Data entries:
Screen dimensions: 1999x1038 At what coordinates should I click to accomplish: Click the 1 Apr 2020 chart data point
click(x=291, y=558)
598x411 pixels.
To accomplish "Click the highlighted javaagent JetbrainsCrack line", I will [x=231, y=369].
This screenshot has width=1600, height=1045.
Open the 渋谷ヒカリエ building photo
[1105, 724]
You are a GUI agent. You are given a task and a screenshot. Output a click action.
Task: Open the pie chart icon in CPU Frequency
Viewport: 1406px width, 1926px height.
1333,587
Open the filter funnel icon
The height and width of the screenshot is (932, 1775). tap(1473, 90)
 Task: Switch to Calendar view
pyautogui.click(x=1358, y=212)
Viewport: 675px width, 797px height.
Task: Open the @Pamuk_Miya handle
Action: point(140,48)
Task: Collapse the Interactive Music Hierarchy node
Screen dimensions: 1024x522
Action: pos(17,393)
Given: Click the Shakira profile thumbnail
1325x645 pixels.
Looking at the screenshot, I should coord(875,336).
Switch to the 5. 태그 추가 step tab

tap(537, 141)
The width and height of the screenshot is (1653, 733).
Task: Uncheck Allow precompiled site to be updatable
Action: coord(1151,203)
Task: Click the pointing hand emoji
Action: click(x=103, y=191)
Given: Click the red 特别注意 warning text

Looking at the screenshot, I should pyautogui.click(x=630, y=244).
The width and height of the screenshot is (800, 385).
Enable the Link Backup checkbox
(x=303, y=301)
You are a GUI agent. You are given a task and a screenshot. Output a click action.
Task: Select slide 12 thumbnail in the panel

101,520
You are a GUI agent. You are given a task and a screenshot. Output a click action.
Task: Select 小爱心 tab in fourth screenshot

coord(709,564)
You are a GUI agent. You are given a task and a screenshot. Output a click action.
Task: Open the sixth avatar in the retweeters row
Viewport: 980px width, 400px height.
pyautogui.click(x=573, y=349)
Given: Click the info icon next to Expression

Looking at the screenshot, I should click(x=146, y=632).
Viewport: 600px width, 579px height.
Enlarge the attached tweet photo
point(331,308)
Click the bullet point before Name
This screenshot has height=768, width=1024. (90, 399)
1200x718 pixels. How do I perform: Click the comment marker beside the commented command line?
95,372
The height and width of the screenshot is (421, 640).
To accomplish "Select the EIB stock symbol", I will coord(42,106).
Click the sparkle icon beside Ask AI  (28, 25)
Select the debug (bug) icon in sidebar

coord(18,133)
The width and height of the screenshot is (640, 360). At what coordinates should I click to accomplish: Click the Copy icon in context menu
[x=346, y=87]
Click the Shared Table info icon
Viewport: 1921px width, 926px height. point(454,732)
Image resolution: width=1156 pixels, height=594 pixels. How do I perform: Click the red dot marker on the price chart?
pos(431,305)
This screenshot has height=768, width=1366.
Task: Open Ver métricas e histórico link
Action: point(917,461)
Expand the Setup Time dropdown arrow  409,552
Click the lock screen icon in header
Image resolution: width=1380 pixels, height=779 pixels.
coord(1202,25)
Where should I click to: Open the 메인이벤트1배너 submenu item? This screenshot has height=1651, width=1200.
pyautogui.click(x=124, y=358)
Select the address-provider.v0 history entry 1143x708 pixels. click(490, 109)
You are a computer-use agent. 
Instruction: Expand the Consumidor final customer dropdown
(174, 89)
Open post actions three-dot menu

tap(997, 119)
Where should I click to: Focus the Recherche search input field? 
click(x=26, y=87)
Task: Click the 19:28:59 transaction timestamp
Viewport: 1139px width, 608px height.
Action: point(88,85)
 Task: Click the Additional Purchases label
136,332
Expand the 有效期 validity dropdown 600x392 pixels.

▶ Exercise prompt: Write all the entries out again exactly as they are.

▶ Response to the exercise:
Screen dimensions: 1999x1038 At what coordinates should I click to accomplish: Click the 1 Apr 2020 chart data point
click(x=291, y=558)
598x411 pixels.
To accomplish "Click the highlighted javaagent JetbrainsCrack line", I will [x=231, y=369].
This screenshot has width=1600, height=1045.
Open the 渋谷ヒカリエ building photo
[1105, 724]
You are a GUI agent. You are given a task and a screenshot. Output a click action.
Task: Open the pie chart icon in CPU Frequency
Viewport: 1406px width, 1926px height.
1333,587
Open the filter funnel icon
The height and width of the screenshot is (932, 1775). tap(1473, 90)
 Task: Switch to Calendar view
pyautogui.click(x=1358, y=212)
Viewport: 675px width, 797px height.
Task: Open the @Pamuk_Miya handle
Action: point(140,48)
Task: Collapse the Interactive Music Hierarchy node
Screen dimensions: 1024x522
Action: pos(17,393)
Given: Click the Shakira profile thumbnail
1325x645 pixels.
Looking at the screenshot, I should coord(875,336).
Switch to the 5. 태그 추가 step tab

tap(537, 141)
The width and height of the screenshot is (1653, 733).
Task: Uncheck Allow precompiled site to be updatable
Action: coord(1151,203)
Task: Click the pointing hand emoji
Action: click(x=103, y=191)
Given: Click the red 特别注意 warning text

Looking at the screenshot, I should pyautogui.click(x=630, y=244).
The width and height of the screenshot is (800, 385).
Enable the Link Backup checkbox
(x=303, y=301)
You are a GUI agent. You are given a task and a screenshot. Output a click action.
Task: Select slide 12 thumbnail in the panel

101,520
You are a GUI agent. You are given a task and a screenshot. Output a click action.
Task: Select 小爱心 tab in fourth screenshot

coord(709,564)
You are a GUI agent. You are given a task and a screenshot. Output a click action.
Task: Open the sixth avatar in the retweeters row
Viewport: 980px width, 400px height.
pyautogui.click(x=573, y=349)
Given: Click the info icon next to Expression

Looking at the screenshot, I should click(x=146, y=632).
Viewport: 600px width, 579px height.
Enlarge the attached tweet photo
point(331,308)
Click the bullet point before Name
This screenshot has height=768, width=1024. (90, 399)
1200x718 pixels. How do I perform: Click the comment marker beside the commented command line?
95,372
The height and width of the screenshot is (421, 640).
To accomplish "Select the EIB stock symbol", I will coord(42,106).
Click the sparkle icon beside Ask AI  (28, 25)
Select the debug (bug) icon in sidebar

coord(18,133)
The width and height of the screenshot is (640, 360). At what coordinates should I click to accomplish: Click the Copy icon in context menu
[x=346, y=87]
Click the Shared Table info icon
Viewport: 1921px width, 926px height. point(454,732)
Image resolution: width=1156 pixels, height=594 pixels. How do I perform: Click the red dot marker on the price chart?
pos(431,305)
This screenshot has height=768, width=1366.
Task: Open Ver métricas e histórico link
Action: point(917,461)
Expand the Setup Time dropdown arrow  409,552
Click the lock screen icon in header
Image resolution: width=1380 pixels, height=779 pixels.
coord(1202,25)
Where should I click to: Open the 메인이벤트1배너 submenu item? This screenshot has height=1651, width=1200.
pyautogui.click(x=124, y=358)
Select the address-provider.v0 history entry 1143x708 pixels. click(490, 109)
You are a computer-use agent. 
Instruction: Expand the Consumidor final customer dropdown
(174, 89)
Open post actions three-dot menu

tap(997, 119)
Where should I click to: Focus the Recherche search input field? 
click(x=26, y=87)
Task: Click the 19:28:59 transaction timestamp
Viewport: 1139px width, 608px height.
Action: point(88,85)
 Task: Click the Additional Purchases label
136,332
Expand the 有效期 validity dropdown 600x392 pixels.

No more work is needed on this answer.